Business schools and the mainstream marketing discipline adhere to an economic or industrial worldview believing in unlimited economic growth, free markets, the value of increasing consumption of products and services, and technological solutions to environmental problems. With their current educational experience, business school graduates, including many of those that go on to teaching and research positions, act as the foot soldiers of the industrial worldview and contemporary neoliberal capitalism. The position and role of business education in influencing marketing practice and thinking is substantial and many commentators believe that a change in thinking in business education and research, away from a neo-classical economic worldview, must occur if we want to transition to a more sustainable society and planet.

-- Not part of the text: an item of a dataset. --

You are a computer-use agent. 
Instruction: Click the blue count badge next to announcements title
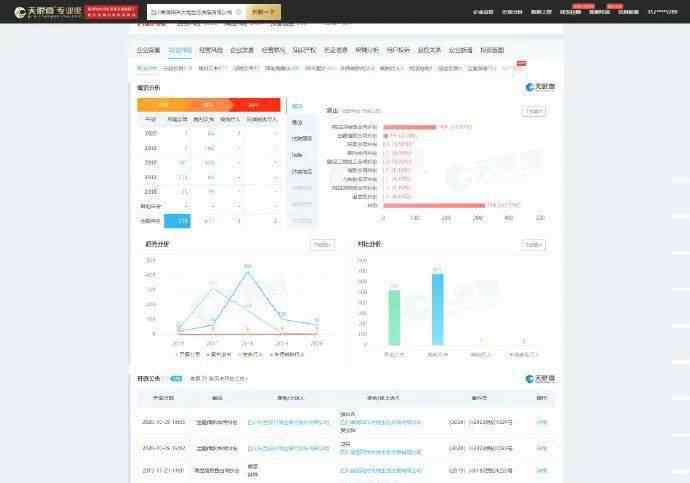click(x=176, y=379)
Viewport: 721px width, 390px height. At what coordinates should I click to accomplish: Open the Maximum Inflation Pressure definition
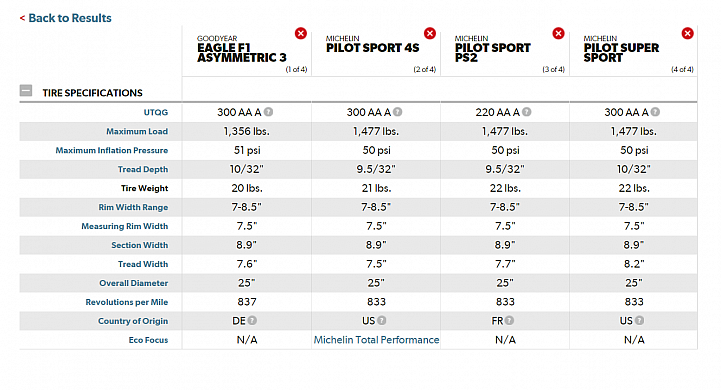[112, 150]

Given business schools' current positioning, many questions still exist about how sustainability can be taught and integrated into theory and practice in the marketing discipline. Questions also remain about what is taught about sustainability, as responding to environmental change is often framed in terms of 'working better' and improving per unit output efficiency by maintaining levels of consumption and accelerating innovation in order to reduce the materials and energy inputs employed in designing, making, distributing and selling products and services. Which is the approach that, in great part, has got humankind into its present environmental predicament in the first place.

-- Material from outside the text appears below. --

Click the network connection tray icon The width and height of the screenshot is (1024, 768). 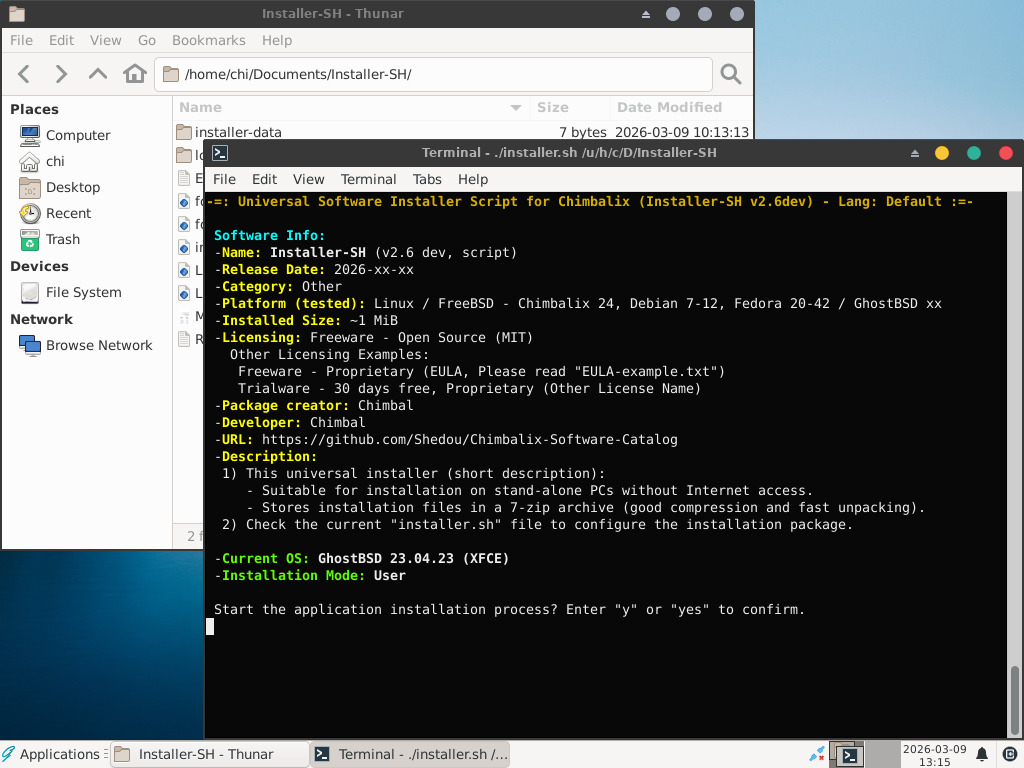point(817,754)
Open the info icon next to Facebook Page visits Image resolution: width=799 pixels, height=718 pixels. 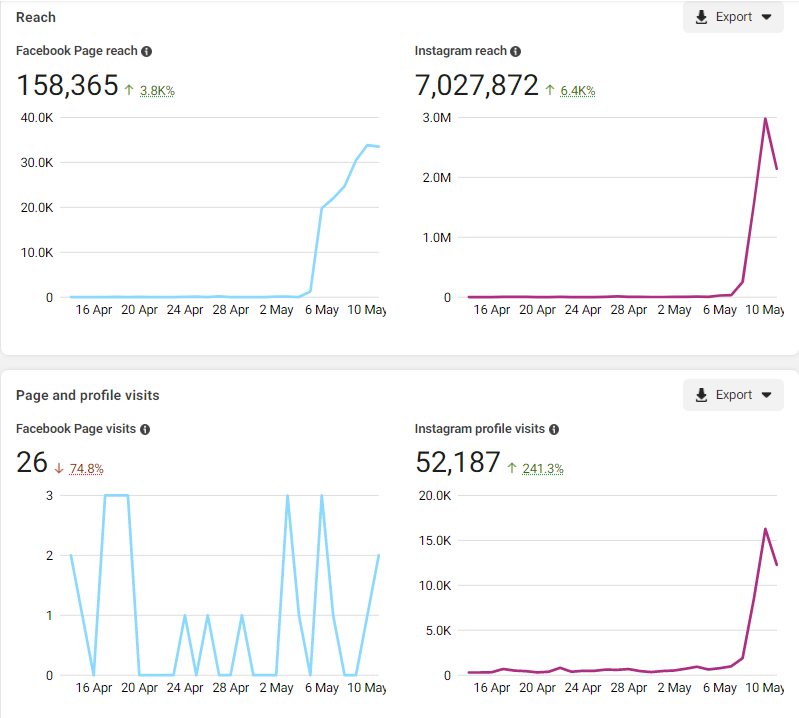click(x=145, y=429)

Institutional barriers, specifically within universities, business schools, and the marketing discipline, also affect the ability to effect 'bottom-up' change. If institutions, including disciplines and business schools, remain wedded to assumptions based on the compatibility between the environment and economic growth and acceptance of market forces then the development of alternative perspectives on sustainability remains highly problematic. As Bernstein observes, "the institutions that have developed in response to global environmental problems support particular kinds of values and goals, with important implications for the constraints and opportunities to combat the world's most serious environmental problems". In business schools and marketing departments, the strength of the dominant paradigm is such that, "the scope of relevant social science is typically restricted to that which is theoretically consistent" with the dominant worldview (our emphasis). This means that policymakers, research agencies, universities and the private sector, fund and legitimize lines of enquiry that generate results that they can accept and manage, even if they do not necessarily provide the "solution" to the sustainability problem, with the same approach also often extending into educational and research practices. The result is a self-fulfilling cycle of credibility in which evidence of relevance and value to policymakers and research funders helps in securing additional resources for approaches that fulfill the dominant paradigm and not others.

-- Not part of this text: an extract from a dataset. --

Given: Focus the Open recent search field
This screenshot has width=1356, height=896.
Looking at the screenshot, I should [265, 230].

If sustainability is to be achieved, then worldview change is something that will be required at all scales from the individual through to the global. However, in order to achieve change the norms that are central to institutions need to undergo a substantial shift. Arguably, far too much attention has been given to the assumption that a well-designed institution is "good" because it facilitates cooperation and development rather than actually focus on its norms and institutionalization as first and necessary steps in the assessment of what kind of worldviews institutions - including disciplines and business schools - are promoting and their potential outcomes. Such an approach has only served to reinforce first- and second-order change rather than paradigm shifts. The consequence of this situation is that liberal environmentalism and the dominant paradigm in which it is embedded "has resulted in enabling certain kinds of responses to global environmental problems consistent with it, such as possibilities for the privatization of environmental governance in some areas or the increasing use of market mechanisms. But at the same time it has made trade-offs much more difficult because it denies that they may be necessary among values of efficiency, economic growth, corporate freedom, and environmental protection". Nevertheless, it is the growing awareness of the contradictions in, and policy and management failure of, the dominant paradigm that may also offer an opportunity for third-order change.